START SOURCE RECORDS

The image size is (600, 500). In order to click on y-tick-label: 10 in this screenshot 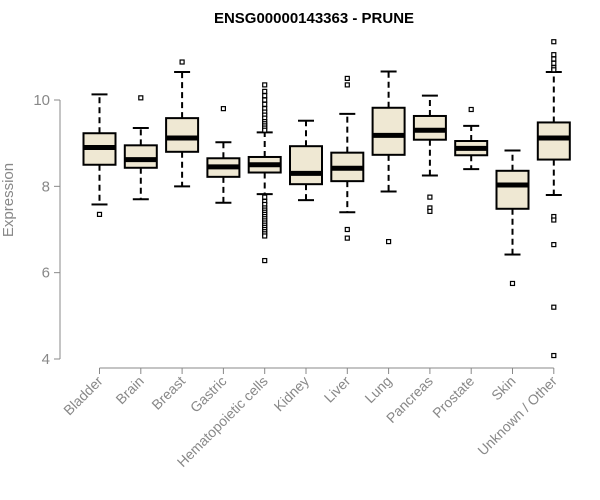, I will do `click(42, 100)`.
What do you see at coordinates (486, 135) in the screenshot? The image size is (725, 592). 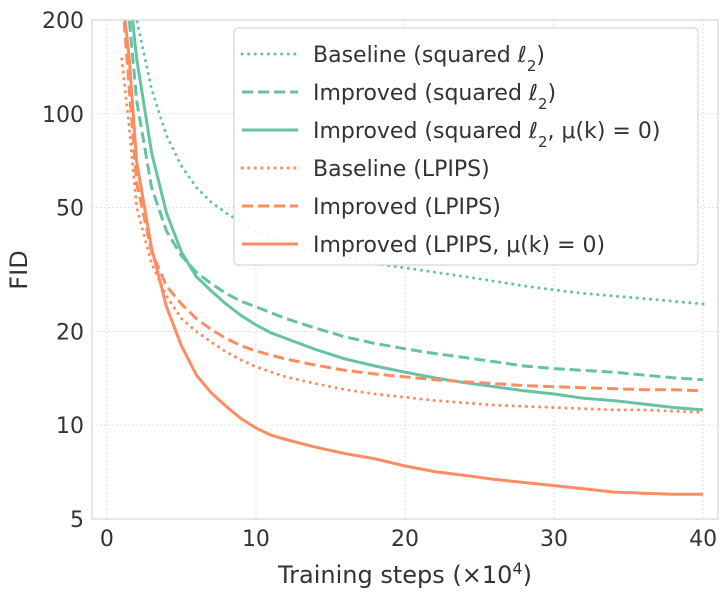 I see `legend-label-improved-l2-mu0: Improved (squared ℓ2, μ(k) = 0)` at bounding box center [486, 135].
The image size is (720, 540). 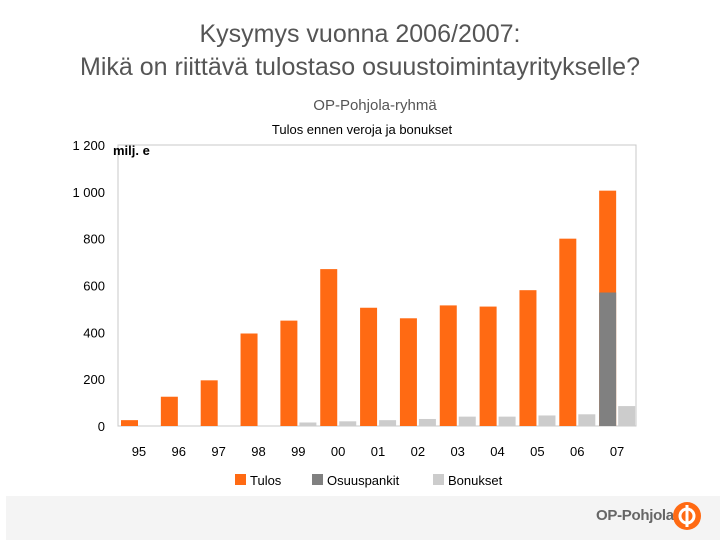 What do you see at coordinates (364, 480) in the screenshot?
I see `legend-label-osuuspankit: Osuuspankit` at bounding box center [364, 480].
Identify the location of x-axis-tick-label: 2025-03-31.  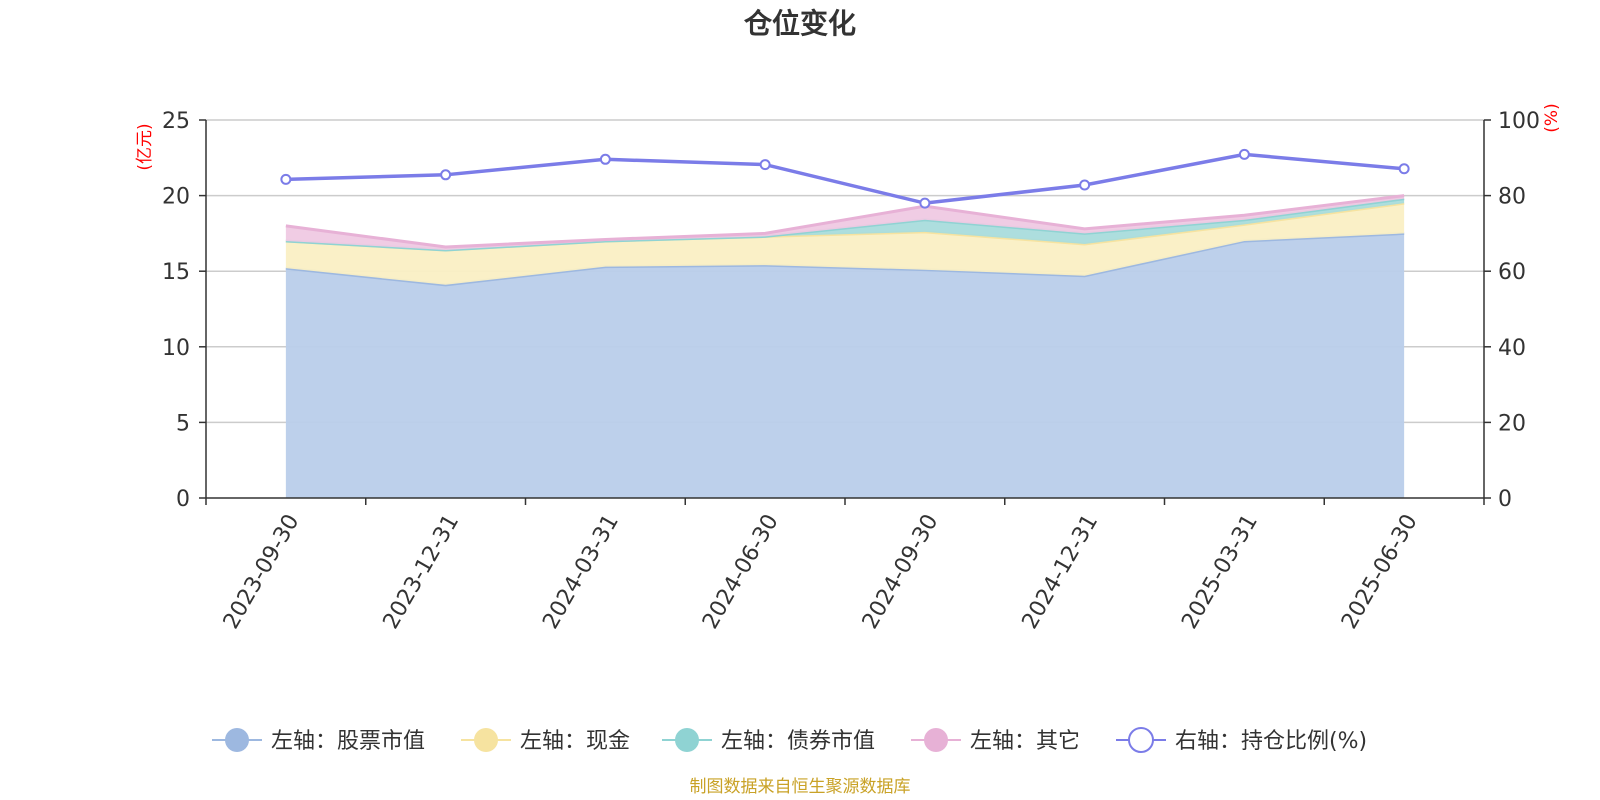
(1220, 572).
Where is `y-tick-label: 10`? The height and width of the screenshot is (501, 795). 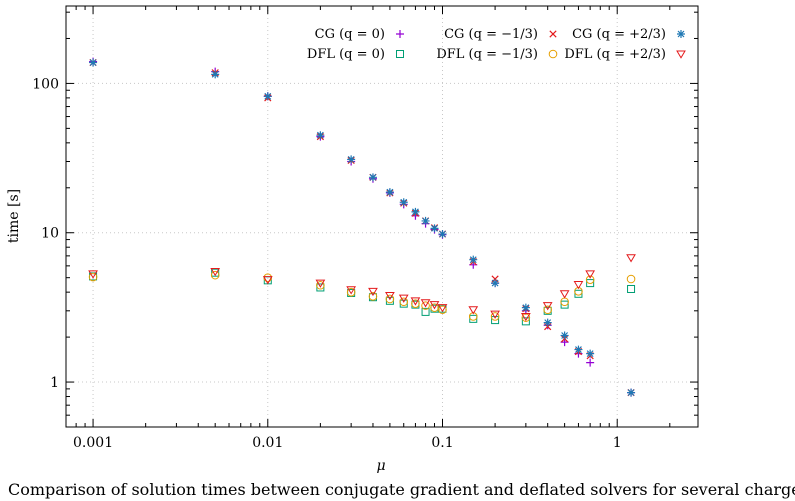
y-tick-label: 10 is located at coordinates (50, 234).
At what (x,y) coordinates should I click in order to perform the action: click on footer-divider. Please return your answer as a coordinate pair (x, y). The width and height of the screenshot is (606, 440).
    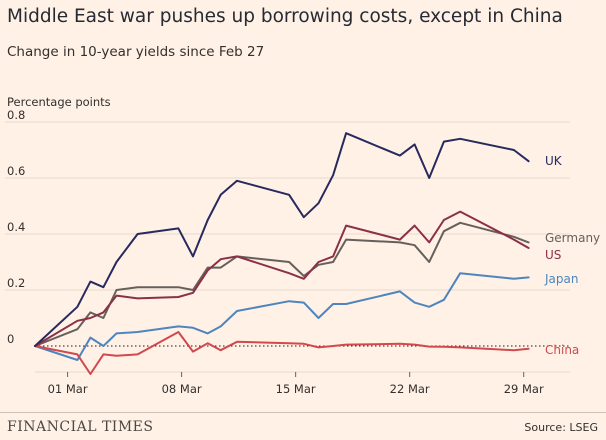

END SOURCE RECORDS

### WHAT YOU NEED TO DO
Turn the entries above, starting at the line that contains "Identify the location" and ending at the line that contains "y-tick-label: 10 is", into a JSON list of strings with one string per line and no blank lines. Leave the pictures out of the answer.

### OUTPUT FOR THIS TASK
[
  "Identify the location of x-axis-tick-label: 2025-03-31.  ",
  "(1220, 572).",
  "Where is `y-tick-label: 10`? The height and width of the screenshot is (501, 795). ",
  "y-tick-label: 10 is located at coordinates (50, 234)."
]